RECORDS SHOWN:
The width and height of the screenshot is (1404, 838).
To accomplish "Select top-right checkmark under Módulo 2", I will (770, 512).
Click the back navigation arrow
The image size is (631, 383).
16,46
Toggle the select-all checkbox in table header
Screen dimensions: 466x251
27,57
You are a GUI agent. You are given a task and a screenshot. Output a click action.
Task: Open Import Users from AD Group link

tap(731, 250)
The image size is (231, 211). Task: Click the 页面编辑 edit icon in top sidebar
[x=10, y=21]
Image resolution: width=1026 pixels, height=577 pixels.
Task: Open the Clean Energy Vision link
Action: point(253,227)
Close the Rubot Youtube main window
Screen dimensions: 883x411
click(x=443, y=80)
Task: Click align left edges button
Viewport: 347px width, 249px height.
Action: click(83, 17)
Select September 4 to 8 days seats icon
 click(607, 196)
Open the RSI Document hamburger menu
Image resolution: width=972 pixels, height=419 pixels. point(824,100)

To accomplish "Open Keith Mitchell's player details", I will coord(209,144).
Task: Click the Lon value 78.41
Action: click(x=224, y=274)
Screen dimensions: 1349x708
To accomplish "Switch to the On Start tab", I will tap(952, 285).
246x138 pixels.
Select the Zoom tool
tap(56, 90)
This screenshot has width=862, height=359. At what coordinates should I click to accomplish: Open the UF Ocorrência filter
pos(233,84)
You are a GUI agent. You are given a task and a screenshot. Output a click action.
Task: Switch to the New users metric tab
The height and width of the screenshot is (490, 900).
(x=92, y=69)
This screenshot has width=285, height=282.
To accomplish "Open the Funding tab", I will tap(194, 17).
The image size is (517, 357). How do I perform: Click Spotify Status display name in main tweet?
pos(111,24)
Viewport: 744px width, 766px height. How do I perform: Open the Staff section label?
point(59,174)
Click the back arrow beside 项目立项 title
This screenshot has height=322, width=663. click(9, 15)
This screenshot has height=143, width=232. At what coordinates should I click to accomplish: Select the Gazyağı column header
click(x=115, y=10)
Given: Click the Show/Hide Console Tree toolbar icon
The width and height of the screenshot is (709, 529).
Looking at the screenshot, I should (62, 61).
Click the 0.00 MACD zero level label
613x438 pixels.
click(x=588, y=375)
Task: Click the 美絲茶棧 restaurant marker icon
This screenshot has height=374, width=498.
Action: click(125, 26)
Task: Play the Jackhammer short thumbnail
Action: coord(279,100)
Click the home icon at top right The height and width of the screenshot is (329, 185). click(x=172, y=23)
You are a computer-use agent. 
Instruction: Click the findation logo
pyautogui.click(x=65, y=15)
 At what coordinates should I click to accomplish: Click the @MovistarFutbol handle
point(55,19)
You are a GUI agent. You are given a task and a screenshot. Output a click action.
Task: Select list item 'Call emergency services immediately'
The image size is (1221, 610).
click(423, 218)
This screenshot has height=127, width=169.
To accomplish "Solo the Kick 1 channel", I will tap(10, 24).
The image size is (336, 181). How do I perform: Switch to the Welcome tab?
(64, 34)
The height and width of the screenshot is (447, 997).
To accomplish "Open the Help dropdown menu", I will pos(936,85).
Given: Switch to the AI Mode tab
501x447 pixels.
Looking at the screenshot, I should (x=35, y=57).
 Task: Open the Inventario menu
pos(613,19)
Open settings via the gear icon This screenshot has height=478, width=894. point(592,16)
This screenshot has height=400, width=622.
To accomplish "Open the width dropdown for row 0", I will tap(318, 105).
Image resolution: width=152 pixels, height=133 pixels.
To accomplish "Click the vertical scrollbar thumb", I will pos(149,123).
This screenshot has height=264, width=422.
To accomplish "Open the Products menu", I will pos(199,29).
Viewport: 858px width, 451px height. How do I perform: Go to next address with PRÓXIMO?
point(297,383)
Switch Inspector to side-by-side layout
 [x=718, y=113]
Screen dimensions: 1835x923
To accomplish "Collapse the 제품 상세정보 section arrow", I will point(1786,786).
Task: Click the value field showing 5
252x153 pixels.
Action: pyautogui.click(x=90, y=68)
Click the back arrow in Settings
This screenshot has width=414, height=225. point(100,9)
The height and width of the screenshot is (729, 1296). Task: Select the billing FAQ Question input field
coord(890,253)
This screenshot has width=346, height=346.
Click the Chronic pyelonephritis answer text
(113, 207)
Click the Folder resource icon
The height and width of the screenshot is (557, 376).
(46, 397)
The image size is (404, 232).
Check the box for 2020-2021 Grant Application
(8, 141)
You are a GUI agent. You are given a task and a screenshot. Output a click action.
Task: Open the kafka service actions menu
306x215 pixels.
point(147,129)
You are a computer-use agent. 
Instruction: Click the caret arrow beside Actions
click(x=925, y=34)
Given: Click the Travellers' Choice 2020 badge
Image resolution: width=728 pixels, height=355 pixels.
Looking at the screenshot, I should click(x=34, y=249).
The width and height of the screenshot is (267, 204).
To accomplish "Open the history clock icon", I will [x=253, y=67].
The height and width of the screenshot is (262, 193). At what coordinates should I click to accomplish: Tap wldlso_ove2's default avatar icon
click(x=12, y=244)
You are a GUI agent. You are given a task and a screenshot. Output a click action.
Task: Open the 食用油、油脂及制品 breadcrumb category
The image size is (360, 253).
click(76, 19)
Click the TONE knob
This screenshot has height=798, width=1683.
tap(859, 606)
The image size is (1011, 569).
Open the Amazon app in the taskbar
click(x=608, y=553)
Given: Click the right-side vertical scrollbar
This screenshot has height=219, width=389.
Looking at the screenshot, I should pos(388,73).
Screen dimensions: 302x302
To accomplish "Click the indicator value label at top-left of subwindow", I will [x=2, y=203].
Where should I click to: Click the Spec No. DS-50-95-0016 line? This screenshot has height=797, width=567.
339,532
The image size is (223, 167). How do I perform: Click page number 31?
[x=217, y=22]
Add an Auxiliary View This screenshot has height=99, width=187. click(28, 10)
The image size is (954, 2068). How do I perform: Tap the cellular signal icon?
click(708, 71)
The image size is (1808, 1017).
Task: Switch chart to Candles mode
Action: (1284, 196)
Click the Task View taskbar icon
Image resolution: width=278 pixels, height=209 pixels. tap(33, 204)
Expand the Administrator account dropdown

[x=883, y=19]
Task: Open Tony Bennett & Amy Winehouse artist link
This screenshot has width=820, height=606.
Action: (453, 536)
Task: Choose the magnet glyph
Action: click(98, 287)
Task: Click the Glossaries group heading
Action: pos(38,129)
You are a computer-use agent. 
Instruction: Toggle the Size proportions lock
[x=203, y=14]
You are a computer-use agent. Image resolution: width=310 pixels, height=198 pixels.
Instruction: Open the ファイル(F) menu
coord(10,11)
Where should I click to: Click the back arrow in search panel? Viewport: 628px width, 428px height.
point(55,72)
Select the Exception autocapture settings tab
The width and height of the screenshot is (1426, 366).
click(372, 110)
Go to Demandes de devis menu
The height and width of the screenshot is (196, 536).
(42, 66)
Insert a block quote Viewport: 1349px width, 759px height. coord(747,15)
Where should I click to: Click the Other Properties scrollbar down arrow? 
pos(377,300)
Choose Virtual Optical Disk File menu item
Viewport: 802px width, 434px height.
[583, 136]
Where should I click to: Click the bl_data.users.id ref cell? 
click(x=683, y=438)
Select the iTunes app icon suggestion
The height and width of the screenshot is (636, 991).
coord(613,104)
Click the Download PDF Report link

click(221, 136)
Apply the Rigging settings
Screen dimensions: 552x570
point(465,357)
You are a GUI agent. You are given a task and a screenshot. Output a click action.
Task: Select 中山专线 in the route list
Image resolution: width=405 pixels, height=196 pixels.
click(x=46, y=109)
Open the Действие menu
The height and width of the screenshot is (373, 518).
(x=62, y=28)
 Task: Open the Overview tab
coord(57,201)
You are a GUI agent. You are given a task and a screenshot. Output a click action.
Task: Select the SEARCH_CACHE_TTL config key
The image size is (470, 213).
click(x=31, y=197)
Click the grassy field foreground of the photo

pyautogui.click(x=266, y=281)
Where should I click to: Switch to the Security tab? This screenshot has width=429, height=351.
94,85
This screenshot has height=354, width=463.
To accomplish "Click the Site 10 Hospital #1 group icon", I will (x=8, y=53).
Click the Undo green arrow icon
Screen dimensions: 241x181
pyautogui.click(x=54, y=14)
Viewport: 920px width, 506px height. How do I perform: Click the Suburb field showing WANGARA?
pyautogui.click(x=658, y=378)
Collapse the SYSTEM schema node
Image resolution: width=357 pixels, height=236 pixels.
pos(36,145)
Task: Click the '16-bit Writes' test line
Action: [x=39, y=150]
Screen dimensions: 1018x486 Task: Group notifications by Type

YOUR OBJECTIVE:
Copy out exactly the lines that begin at the one with "Click the Download PDF Report link" and end at the close of the material above; nothing else belongs in the answer.

SOLUTION TO THIS TASK:
Click the Download PDF Report link

click(221, 136)
Apply the Rigging settings
Screen dimensions: 552x570
point(465,357)
You are a GUI agent. You are given a task and a screenshot. Output a click action.
Task: Select 中山专线 in the route list
Image resolution: width=405 pixels, height=196 pixels.
click(x=46, y=109)
Open the Действие menu
The height and width of the screenshot is (373, 518).
(x=62, y=28)
 Task: Open the Overview tab
coord(57,201)
You are a GUI agent. You are given a task and a screenshot. Output a click action.
Task: Select the SEARCH_CACHE_TTL config key
The image size is (470, 213).
click(x=31, y=197)
Click the grassy field foreground of the photo

pyautogui.click(x=266, y=281)
Where should I click to: Switch to the Security tab? This screenshot has width=429, height=351.
94,85
This screenshot has height=354, width=463.
To accomplish "Click the Site 10 Hospital #1 group icon", I will (x=8, y=53).
Click the Undo green arrow icon
Screen dimensions: 241x181
pyautogui.click(x=54, y=14)
Viewport: 920px width, 506px height. How do I perform: Click the Suburb field showing WANGARA?
pyautogui.click(x=658, y=378)
Collapse the SYSTEM schema node
Image resolution: width=357 pixels, height=236 pixels.
pos(36,145)
Task: Click the '16-bit Writes' test line
Action: [x=39, y=150]
Screen dimensions: 1018x486 Task: Group notifications by Type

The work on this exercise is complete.